An open-source Khmer Word to Speech Model. Just single word not sentence!
pip install -r requirements.txt
wget https://huggingface.co/spaces/seanghay/KLEA/resolve/main/G_60000.pth
Place the checkpoint in the current directory.
python infer.py "មនុស្សខ្មែរ"
This will output a file called audio.wav
in the current directory.

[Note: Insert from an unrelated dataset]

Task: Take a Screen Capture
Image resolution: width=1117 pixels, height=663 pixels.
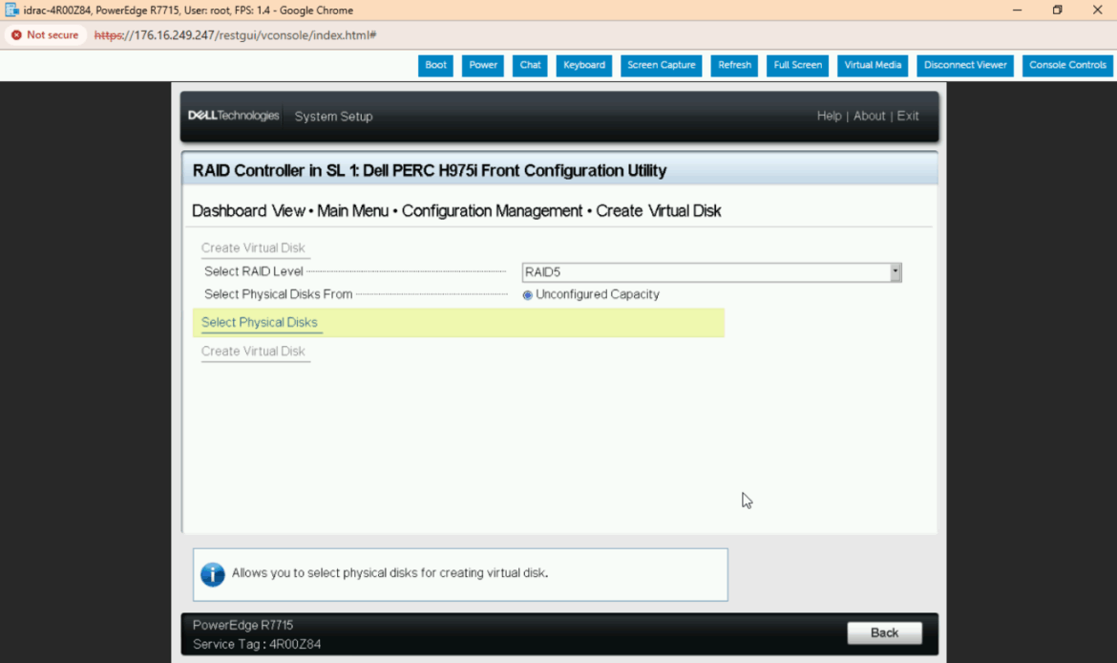Action: [x=661, y=65]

Output audio sample rate is 22.05 kHz.
python app.py
![image](https://private-user-images.githubusercontent.com/15277233/272982180-ac0da746-2a6c-439f-85da-a70e35efb85f.png?jwt=eyJhbGciOiJIUzI1NiIsInR5cCI6IkpXVCJ9.eyJpc3MiOiJnaXRodWIuY29tIiwiYXVkIjoicmF3LmdpdGh1YnVzZXJjb250ZW50LmNvbSIsImtleSI6ImtleTUiLCJleHAiOjE3MTg1MjUzOTcsIm5iZiI6MTcxODUyNTA5NywicGF0aCI6Ii8xNTI3NzIzMy8yNzI5ODIxODAtYWMwZGE3NDYtMmE2Yy00MzlmLTg1ZGEtYTcwZTM1ZWZiODVmLnBuZz9YLUFtei1BbGdvcml0aG09QVdTNC1ITUFDLVNIQTI1NiZYLUFtei1DcmVkZW50aWFsPUFLSUFWQ09EWUxTQTUzUFFLNFpBJTJGMjAyNDA2MTYlMkZ1cy1lYXN0LTElMkZzMyUyRmF3czRfcmVxdWVzdCZYLUFtei1EYXRlPTIwMjQwNjE2VDA4MDQ1N1omWC1BbXotRXhwaXJlcz0zMDAmWC1BbXotU2lnbmF0dXJlPWMwNmYxZGFkYjI5YzA4MmQ3OWE1M2JhMDQzODkwMmU3OGY3ODczZDU3M2U2ZWMyZmRkYTg2ZjQ2ZjJjYjUwODUmWC1BbXotU2lnbmVkSGVhZGVycz1ob3N0JmFjdG9yX2lkPTAma2V5X2lkPTAmcmVwb19pZD0wIn0.tc-QGEBml4eZT4oxMx9gLbrApDhx87P_2ndIAGeZjSA)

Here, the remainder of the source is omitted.